The client wanted to consolidate its 10 automotive brands into one, in order to find new audiences and forge new partnerships. The automotive industry is the most dynamic and inventive in the world, and the branding of Autovia needed to reflect these qualities. We also created a brand book to inspire designers into making powerful visual communications whilst also understanding the overall mission. Steve Fowler, editorial director, said: “The launch went well, and much of that was down to the visuals. Thank you!”
The i is the only national newspaper that has never supported a political party. During the 2024 UK elections, its integrity and impartial journalism have never been needed more. I cowrote and art directed this integrated campaign with my creative partner Bill Dunn at Thinking & Doing.
In 2020 Dennis US launched The Week Junior in America. My role was creative director. Working with the global CEO of The Week and EIC of The Week Junior I created and commissioned the creative strategy and campaigns.
This included directing lead photography, brand film, social assets, tone of voice, brand book and campaigns up to launch and creative strategy as we moved into Coronavirus era.
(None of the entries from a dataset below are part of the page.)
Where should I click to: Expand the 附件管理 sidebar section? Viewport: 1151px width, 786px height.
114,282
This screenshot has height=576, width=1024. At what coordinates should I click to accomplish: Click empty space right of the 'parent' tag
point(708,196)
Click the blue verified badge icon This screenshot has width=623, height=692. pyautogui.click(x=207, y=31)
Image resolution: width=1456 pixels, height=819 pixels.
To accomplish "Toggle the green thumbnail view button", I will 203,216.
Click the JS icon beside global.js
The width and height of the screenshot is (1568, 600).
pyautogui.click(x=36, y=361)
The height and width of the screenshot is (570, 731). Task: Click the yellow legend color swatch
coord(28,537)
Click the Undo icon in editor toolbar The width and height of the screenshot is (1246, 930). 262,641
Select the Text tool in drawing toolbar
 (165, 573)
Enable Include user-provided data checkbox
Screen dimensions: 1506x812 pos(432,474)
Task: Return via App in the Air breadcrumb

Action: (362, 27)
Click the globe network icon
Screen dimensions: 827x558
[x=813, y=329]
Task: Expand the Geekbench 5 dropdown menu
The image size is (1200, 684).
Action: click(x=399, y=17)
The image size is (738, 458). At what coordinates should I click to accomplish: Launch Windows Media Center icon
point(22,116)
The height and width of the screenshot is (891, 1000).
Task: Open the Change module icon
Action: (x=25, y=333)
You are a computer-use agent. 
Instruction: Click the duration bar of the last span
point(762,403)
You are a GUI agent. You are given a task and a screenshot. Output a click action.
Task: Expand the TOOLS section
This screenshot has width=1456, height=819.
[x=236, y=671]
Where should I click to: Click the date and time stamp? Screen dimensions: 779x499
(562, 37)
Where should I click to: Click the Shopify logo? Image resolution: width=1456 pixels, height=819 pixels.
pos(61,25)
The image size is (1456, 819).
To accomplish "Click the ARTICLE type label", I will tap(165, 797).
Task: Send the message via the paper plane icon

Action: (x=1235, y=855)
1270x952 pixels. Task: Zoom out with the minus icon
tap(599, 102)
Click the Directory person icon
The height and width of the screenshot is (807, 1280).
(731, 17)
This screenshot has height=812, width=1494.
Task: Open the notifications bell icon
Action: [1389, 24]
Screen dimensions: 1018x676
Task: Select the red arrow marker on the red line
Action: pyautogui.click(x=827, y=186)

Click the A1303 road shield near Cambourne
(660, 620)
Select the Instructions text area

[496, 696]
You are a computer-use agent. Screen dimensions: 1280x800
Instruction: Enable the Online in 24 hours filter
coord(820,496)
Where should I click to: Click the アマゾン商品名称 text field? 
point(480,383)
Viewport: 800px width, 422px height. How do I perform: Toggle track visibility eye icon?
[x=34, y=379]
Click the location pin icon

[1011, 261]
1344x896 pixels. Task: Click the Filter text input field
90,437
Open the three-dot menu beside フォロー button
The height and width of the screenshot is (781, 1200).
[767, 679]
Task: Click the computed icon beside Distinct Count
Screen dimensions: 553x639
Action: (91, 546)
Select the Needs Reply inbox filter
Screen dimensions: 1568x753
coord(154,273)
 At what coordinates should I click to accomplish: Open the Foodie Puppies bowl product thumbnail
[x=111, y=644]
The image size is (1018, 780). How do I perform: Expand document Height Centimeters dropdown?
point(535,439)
The primary shoot in Los Angeles fed into the campaign’s stills and film. Its job was to connect families to the power of literacy.
The first issue went into production the same week New York went into lockdown. Six weeks in it had 25,000 had subscribers spread across every state in America.
This innovative start up needed to convince huge players in the auto trade market that they could fix the inefficiencies of their system. The product makes a complex system simple.
Representing that in the visual branding needed optimism, simplicity and sophistication. Bespoke geometric typography that is minimal, bold and touches on the themes of auto industry logos. A dramatic library of images allows the sales team to create stories that are beyond the facts and figures of the industry. An optimistic palate of colours and graduations brings a bright optimism to all assets.
When Atlas launched into the subscription consultancy market, they needed a big impact look: the antithesis of the usual understated B2B branding. They required a bright, optimistic, characterful visual identity to reflect their brand truth – years of expertise gained from launching and running big, exciting publishing products.
The deconstructed A is visually disruptive, while the optical trick of allowing the viewer to complete the letter represents what Atlas do – mapping a clear path for their clients, and guiding them into unknown territories.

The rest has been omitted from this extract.